▸ **What the exercise asks**: Your answer must consist solely of the line containing "access to a" and all subsequent lines through the end of the entries, reproduced exactly.

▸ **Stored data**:
==============================

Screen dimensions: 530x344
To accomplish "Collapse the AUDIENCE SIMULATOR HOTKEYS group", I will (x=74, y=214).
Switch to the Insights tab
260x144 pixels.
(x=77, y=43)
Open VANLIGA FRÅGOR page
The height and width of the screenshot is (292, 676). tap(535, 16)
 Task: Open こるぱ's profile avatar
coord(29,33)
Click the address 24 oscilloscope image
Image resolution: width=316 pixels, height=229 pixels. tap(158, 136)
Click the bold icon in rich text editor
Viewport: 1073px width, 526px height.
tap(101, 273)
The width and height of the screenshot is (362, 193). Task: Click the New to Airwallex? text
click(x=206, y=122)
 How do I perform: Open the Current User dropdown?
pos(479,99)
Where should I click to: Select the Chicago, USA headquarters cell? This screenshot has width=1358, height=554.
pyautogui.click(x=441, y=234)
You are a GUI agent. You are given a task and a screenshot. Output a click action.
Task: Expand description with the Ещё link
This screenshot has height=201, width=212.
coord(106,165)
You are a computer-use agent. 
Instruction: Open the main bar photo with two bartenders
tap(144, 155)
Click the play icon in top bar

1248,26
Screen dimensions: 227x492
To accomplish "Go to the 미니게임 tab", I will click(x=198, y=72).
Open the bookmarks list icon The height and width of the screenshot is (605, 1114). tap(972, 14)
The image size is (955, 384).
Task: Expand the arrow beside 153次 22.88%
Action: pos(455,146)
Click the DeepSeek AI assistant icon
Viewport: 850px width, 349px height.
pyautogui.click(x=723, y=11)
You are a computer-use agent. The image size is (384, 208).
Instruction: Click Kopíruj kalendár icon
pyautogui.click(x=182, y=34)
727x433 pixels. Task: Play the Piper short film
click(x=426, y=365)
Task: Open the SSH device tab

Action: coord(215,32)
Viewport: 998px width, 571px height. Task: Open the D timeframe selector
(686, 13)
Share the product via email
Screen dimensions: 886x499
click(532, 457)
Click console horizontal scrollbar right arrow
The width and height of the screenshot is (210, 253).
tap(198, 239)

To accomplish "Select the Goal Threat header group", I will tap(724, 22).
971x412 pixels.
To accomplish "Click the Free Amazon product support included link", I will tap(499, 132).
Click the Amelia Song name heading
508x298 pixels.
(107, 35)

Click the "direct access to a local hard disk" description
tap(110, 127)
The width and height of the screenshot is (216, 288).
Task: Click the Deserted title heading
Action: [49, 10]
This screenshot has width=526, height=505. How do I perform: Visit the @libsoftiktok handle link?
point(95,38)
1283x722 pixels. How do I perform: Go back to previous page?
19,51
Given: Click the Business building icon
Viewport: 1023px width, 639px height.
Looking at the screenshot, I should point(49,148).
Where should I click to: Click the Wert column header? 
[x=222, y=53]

==============================

▸ **Completed task**:
Click the "direct access to a local hard disk" description
tap(110, 127)
The width and height of the screenshot is (216, 288).
Task: Click the Deserted title heading
Action: [49, 10]
This screenshot has width=526, height=505. How do I perform: Visit the @libsoftiktok handle link?
point(95,38)
1283x722 pixels. How do I perform: Go back to previous page?
19,51
Given: Click the Business building icon
Viewport: 1023px width, 639px height.
Looking at the screenshot, I should point(49,148).
Where should I click to: Click the Wert column header? 
[x=222, y=53]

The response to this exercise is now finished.